Come on, Mish, make the correction. It won’t kill you. I think it was an honest mistake, but it was a mistake.

Spencer
Spencer
1 year ago

Dudley also said: Paying interest on excess reserves made money banking textbooks written before 2008 “obsolete“,  Dudley thus shares responsibility unaffordable housing.

Fisher said economics “is an exact science”. Rates-of-change in money flows, the volume and velocity of money, the proxy for R-gDp has been rising since 2023.

Alex
Alex
1 year ago

It’s an election year and Hitler is at the gates. Lies, damn lies and government statistics will steer the narrative and save “Our Democracy!” Vote Cackling Kamala for President and together we’ll defy logical and common sense and create a DEI landscape of milk and honey: a gay parade in every neighborhood and a dick with every chick! F the creepy, twisted and corrupt Democratic Party!

Last edited 1 year ago by Alex
N C
N C
1 year ago
Reply to  Alex

Don’t forget, Kamala was never the border czar but the border has never been more secure anyways.

randocalrissian
randocalrissian
1 year ago
Reply to  Alex

It’s entertaining that by promoting tolerance and inclusion, somehow that means Democrats want to somehow force things on YOU. They don’t want to force things on anyone, unlike the GOP who wants to tell women what they can and cannot do with their bodies. JD Vance supports tracking women’s menstruation to verify they are not illegally aborting fetuses.

MikeC711
MikeC711
1 year ago

They want incarceration for misGendering. They demand celebration of transitioning (in any public school, workplace, … don’t try tolerance or you will be canceled). They are no longer happy using “hate speech” as an end-run to outlaw free speech … they now have compelled speech (it’s not just what you can’t say … but what you HAVE to say). And if my kids public school transitions him behind my back … they are forcing it on me. Sorry, but if you look at reality, your statement is silly. And if you don’t think taxpayers of conscience are paying to destroy the children in the womb, then you have not looked at ACA, you have not looked at Planned Parenthood, and you have not seen how the terminators cook the books to keep getting taxpayer money.

CaptainCaveman
CaptainCaveman
1 year ago
Reply to  MikeC711

And you didn’t even cover the laundry list of things that Democrats forced (or wanted to force) every American to swallow during the Covid days.
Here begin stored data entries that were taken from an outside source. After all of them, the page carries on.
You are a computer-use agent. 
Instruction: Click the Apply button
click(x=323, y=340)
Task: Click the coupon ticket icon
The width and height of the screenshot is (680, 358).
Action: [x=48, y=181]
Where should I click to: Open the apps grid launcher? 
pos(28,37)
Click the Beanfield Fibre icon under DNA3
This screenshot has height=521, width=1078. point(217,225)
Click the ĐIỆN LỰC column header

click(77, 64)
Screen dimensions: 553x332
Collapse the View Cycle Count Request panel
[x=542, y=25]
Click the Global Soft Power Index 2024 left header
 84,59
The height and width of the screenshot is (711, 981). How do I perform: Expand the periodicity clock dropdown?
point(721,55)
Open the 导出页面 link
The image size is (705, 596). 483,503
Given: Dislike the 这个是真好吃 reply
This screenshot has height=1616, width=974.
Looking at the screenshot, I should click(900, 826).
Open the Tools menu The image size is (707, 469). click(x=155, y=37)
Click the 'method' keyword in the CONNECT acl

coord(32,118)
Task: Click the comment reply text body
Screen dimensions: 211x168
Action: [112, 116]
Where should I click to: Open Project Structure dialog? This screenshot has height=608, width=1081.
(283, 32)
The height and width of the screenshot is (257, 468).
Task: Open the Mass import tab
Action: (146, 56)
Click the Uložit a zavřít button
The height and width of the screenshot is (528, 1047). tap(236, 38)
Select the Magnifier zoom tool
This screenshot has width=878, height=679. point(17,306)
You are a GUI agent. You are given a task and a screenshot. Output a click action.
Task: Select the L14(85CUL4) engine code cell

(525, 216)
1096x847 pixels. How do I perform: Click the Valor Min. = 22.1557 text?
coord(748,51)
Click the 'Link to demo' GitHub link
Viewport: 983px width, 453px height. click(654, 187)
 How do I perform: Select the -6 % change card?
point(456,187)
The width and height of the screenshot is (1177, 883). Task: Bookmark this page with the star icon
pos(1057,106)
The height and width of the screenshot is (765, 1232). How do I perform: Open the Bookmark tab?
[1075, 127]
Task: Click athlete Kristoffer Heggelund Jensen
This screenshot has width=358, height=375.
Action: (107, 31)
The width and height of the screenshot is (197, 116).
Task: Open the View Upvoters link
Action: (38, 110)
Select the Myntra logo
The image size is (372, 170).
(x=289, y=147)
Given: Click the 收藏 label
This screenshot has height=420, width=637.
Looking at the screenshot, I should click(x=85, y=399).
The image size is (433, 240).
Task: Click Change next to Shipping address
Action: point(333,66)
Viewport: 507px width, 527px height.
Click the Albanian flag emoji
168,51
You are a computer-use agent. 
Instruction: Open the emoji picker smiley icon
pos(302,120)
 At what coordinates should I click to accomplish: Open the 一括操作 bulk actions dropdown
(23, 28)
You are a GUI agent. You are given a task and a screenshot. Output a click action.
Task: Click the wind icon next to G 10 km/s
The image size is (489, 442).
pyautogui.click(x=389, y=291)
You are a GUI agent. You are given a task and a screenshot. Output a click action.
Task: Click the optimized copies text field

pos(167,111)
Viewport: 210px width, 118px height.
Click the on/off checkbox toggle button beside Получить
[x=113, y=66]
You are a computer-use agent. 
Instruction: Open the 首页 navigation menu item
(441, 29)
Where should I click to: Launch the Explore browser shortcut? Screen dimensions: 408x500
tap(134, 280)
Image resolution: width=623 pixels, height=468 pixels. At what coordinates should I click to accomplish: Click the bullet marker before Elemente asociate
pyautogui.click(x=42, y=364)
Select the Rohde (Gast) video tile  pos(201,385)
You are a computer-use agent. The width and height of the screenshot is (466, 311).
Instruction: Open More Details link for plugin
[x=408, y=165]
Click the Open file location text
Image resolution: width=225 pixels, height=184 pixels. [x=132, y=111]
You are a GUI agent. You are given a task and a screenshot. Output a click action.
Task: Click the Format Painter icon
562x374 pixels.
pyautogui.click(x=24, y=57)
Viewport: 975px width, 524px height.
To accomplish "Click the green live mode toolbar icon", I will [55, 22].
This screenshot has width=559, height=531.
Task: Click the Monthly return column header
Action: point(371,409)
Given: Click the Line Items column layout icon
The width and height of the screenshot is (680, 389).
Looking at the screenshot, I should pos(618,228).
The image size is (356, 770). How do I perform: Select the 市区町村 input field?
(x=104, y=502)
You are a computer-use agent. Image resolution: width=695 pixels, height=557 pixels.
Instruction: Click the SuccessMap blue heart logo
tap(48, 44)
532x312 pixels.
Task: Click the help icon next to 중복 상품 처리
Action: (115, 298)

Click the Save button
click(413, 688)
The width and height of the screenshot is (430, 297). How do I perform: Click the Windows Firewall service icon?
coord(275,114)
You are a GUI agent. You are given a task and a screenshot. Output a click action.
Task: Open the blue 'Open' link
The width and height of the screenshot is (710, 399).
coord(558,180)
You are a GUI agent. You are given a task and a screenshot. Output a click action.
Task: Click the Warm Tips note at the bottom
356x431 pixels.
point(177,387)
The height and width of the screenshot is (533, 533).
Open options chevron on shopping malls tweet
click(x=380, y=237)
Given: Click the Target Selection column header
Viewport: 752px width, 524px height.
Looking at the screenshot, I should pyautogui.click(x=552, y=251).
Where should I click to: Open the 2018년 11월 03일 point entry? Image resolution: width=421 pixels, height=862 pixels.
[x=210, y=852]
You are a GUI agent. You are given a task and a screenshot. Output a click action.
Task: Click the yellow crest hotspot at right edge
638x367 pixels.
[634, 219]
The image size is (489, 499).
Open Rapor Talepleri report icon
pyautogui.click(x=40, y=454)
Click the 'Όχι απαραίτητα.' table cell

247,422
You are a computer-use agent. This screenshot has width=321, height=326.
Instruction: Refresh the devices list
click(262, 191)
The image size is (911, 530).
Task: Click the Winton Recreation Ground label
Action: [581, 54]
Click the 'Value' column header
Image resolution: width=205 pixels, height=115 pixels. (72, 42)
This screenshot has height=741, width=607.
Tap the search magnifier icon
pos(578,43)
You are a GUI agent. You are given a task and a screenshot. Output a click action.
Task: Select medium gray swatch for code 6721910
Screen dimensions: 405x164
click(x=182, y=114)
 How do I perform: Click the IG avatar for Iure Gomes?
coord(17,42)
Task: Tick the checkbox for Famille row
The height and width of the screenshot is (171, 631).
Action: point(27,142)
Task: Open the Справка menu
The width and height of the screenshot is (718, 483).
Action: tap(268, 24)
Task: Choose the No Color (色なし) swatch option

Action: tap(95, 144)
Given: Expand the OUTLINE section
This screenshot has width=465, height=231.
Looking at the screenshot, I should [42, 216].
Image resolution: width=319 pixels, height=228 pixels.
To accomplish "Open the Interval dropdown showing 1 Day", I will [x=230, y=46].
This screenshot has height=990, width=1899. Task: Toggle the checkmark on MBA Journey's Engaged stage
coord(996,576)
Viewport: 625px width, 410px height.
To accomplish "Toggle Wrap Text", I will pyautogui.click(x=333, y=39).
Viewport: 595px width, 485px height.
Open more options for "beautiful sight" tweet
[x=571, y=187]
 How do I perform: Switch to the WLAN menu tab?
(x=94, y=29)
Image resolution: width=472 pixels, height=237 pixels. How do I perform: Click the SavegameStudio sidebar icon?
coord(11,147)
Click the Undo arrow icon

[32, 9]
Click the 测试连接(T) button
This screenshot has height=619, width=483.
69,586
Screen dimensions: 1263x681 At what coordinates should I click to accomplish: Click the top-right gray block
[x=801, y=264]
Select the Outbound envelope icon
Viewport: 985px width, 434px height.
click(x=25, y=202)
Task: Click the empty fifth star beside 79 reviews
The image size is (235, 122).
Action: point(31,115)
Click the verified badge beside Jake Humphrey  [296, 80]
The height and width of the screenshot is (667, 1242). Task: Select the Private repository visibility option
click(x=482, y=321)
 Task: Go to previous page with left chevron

Many of those things never even went away. Not to mention all the other things they currently want to force Americans to adopt in the name of their sacred Climate Change scam.

Walt
Walt
1 year ago

I’m rooting for ya, broken clock! Maybe we’ll finally get that recession.

randocalrissian
randocalrissian
1 year ago
Reply to  Walt

Someone has to try and keep up with the Peter Schiffs and Michael Snyders of the world. To zero tomorrow!

steve
steve
1 year ago

Well, peaches, tomatoes, peppers, melons, and sweet corn are starting to come in. Food stamps can buy these. This ought to help for a while. YUM YUM.